_Directions_
Set down word for word each line from the one containing "Viewport: 1204px width, 1002px" through the end of the records, both included. Do not copy any pictures.

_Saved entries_

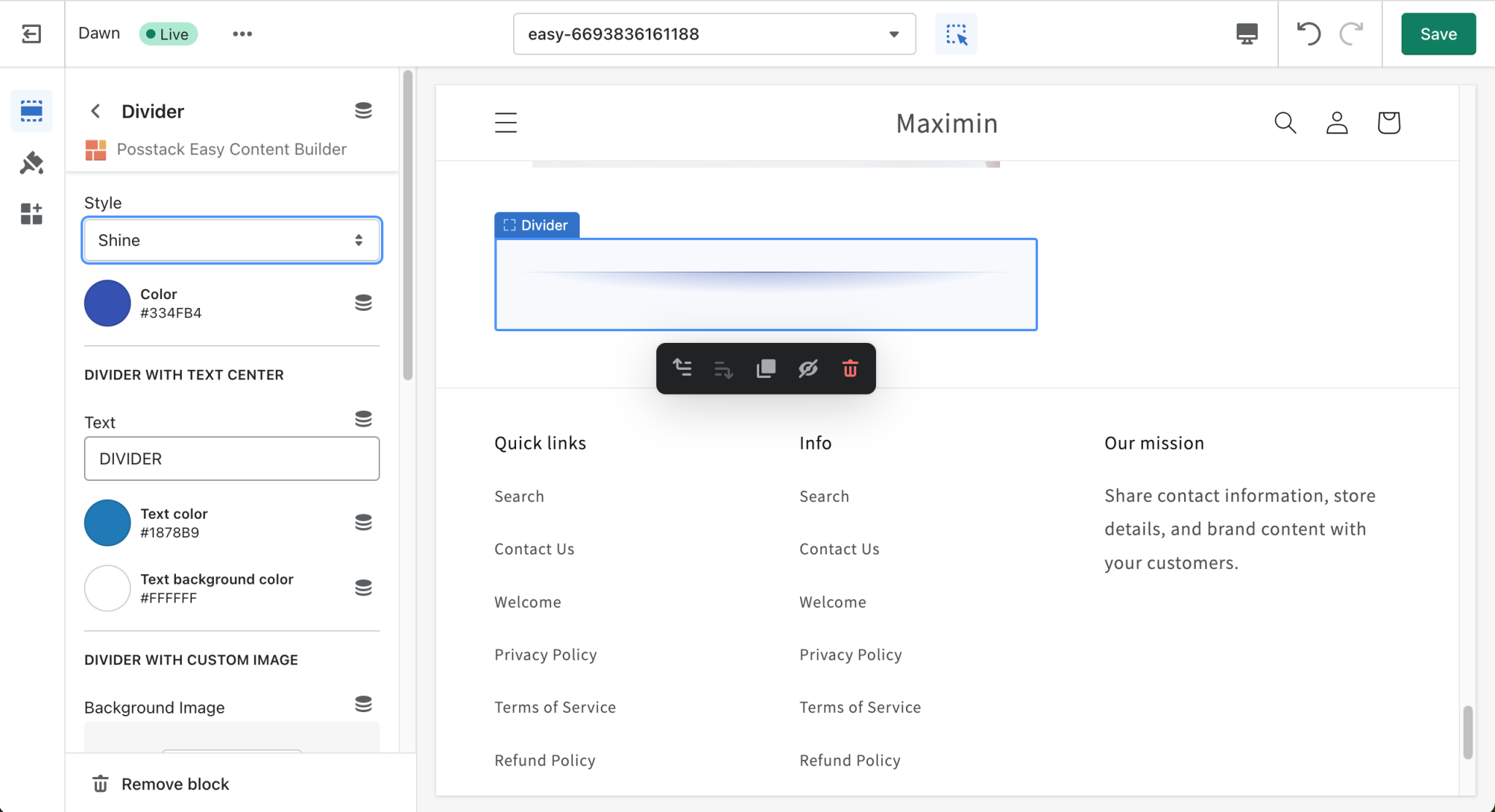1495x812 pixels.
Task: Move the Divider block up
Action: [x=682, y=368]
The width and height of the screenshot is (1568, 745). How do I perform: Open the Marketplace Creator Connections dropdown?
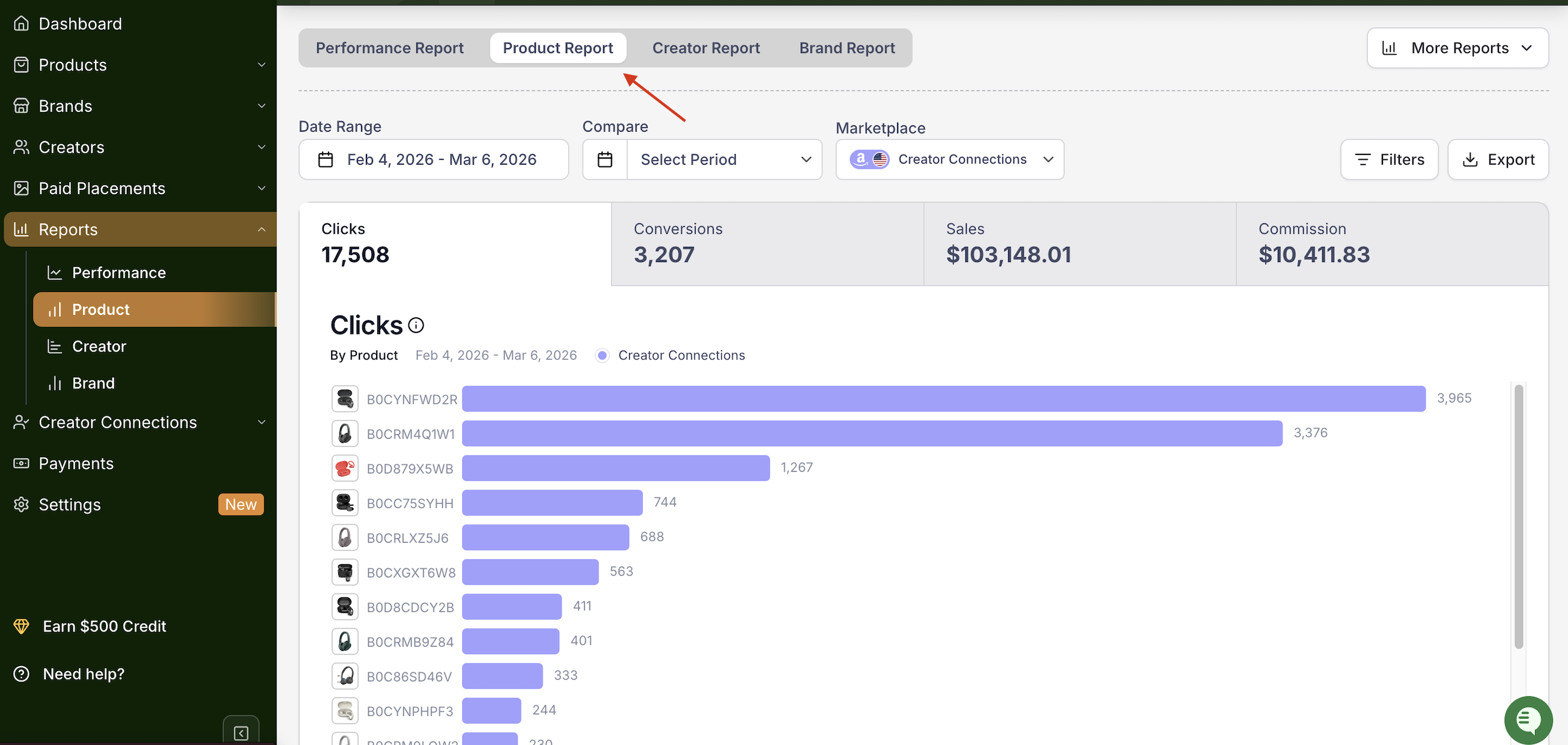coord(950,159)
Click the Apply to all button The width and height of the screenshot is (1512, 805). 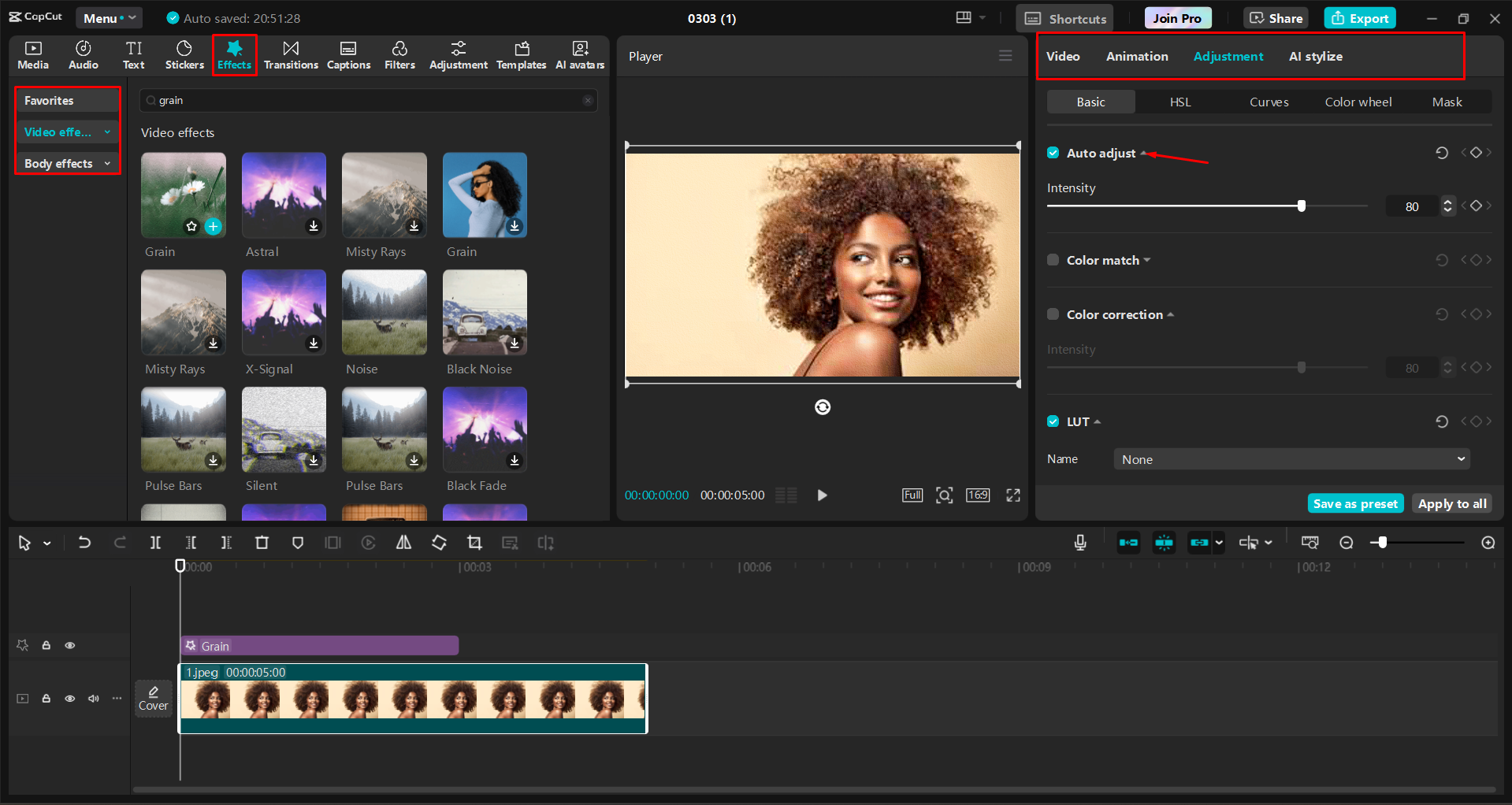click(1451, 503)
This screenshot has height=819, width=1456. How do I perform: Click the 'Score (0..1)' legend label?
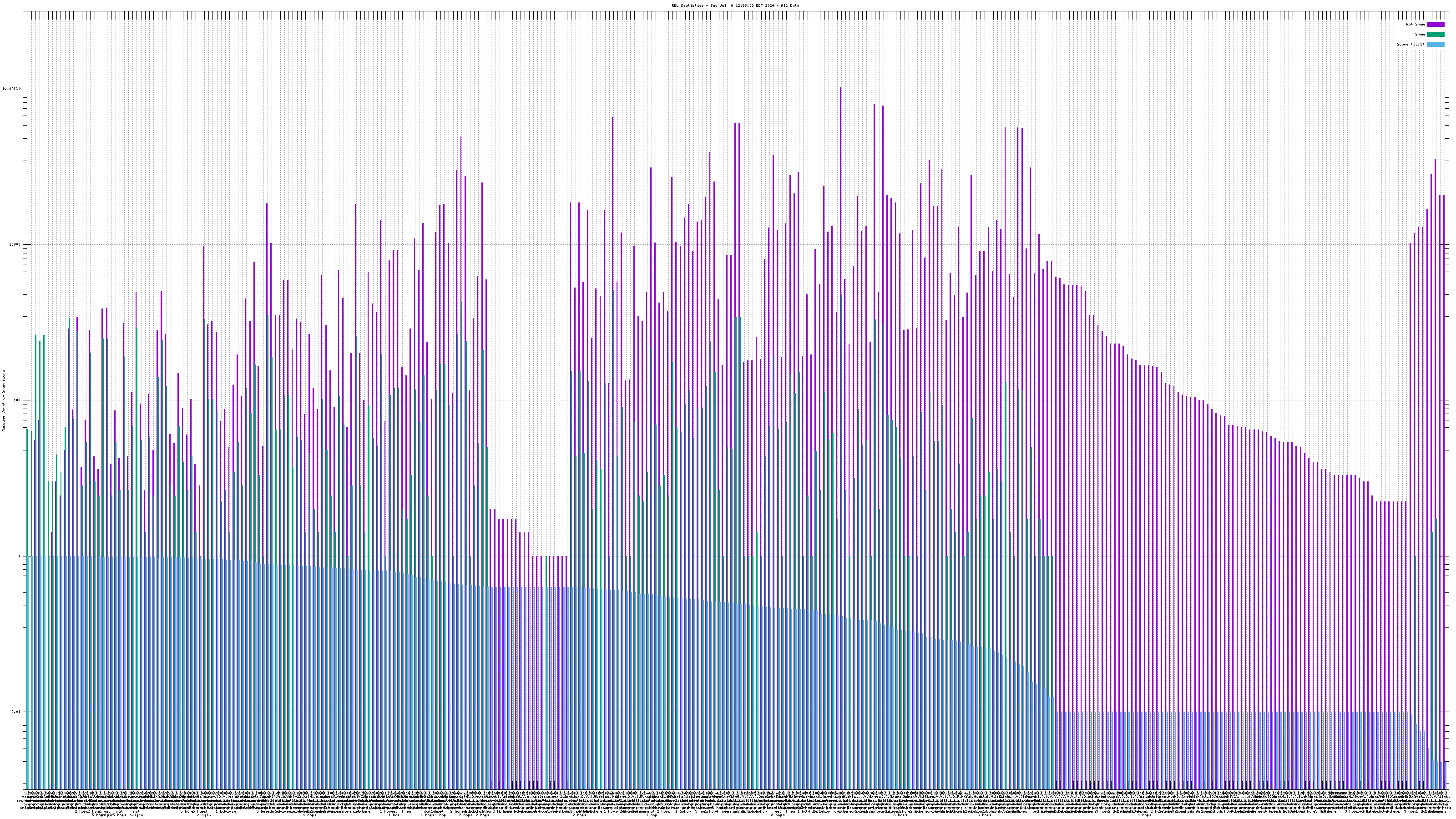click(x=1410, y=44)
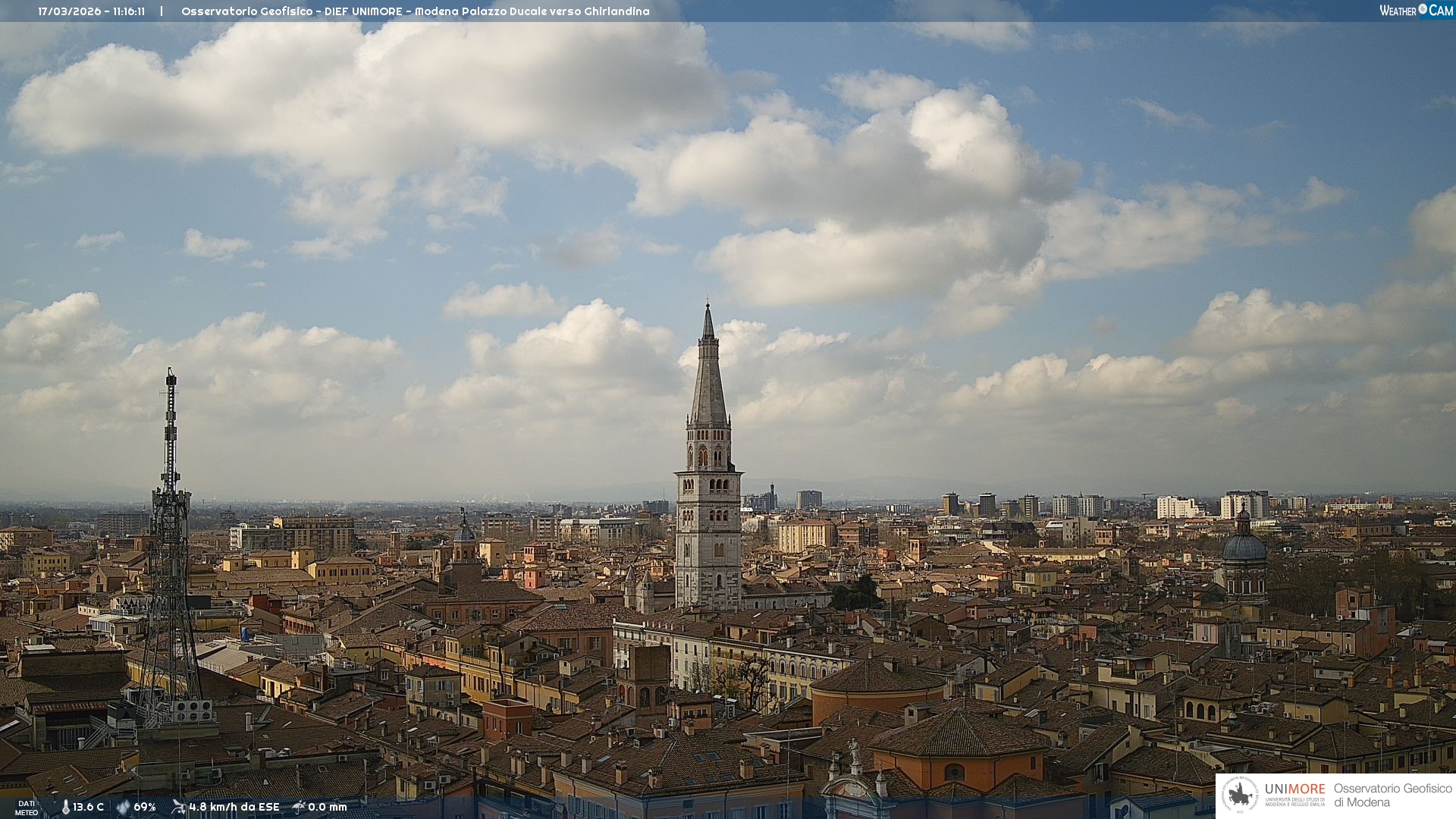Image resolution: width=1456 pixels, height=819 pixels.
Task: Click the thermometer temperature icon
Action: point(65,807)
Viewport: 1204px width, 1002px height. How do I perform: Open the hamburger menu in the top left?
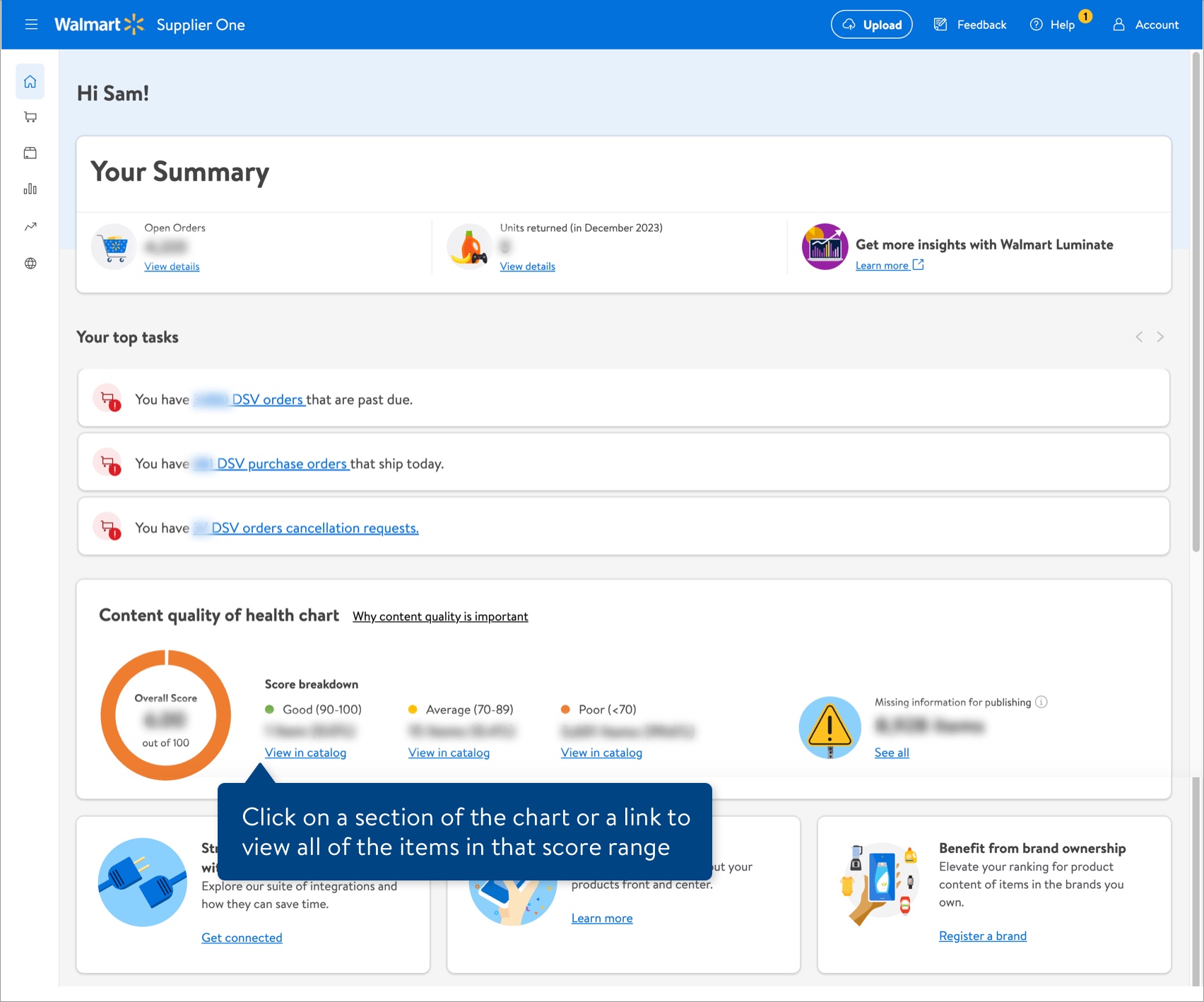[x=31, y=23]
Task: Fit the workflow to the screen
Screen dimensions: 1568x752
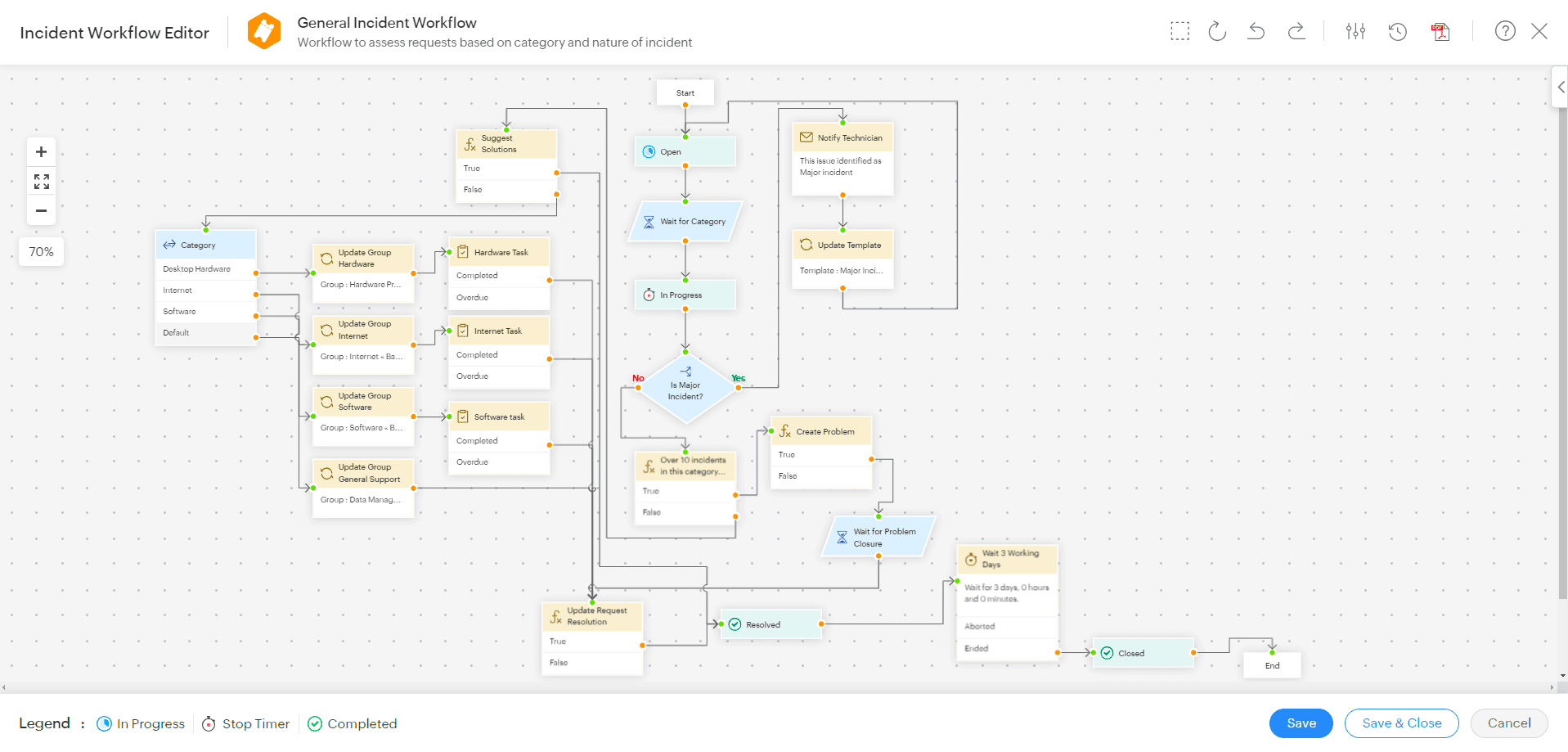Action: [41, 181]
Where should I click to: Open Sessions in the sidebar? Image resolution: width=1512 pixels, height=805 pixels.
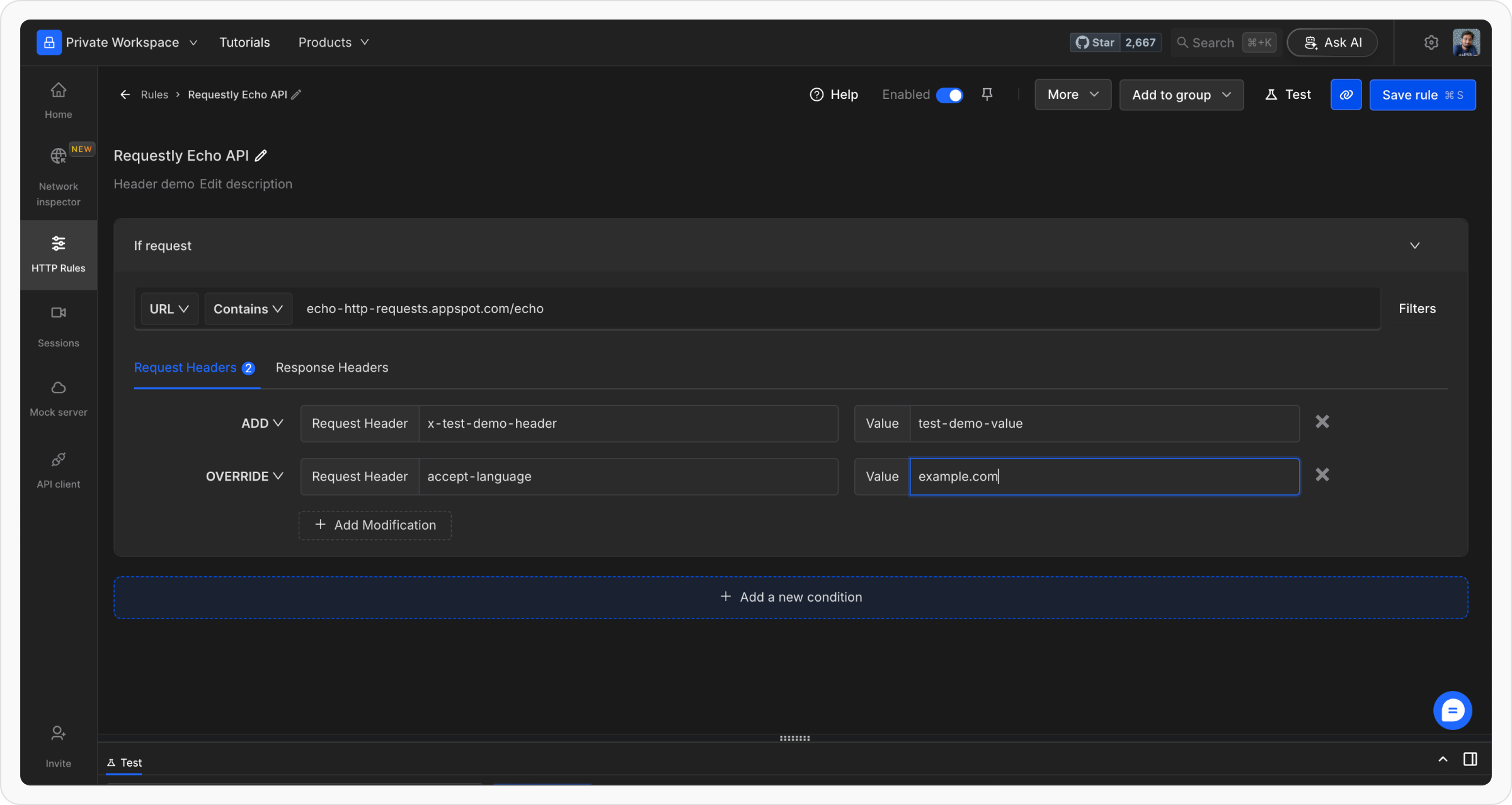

_Solution to the problem_
Viewport: 1204px width, 1002px height. How do I perform: Open the hamburger menu in the top left?
[x=31, y=23]
Task: Fit the workflow to the screen
Screen dimensions: 1568x752
Action: [41, 181]
Where should I click to: Open Sessions in the sidebar? Image resolution: width=1512 pixels, height=805 pixels.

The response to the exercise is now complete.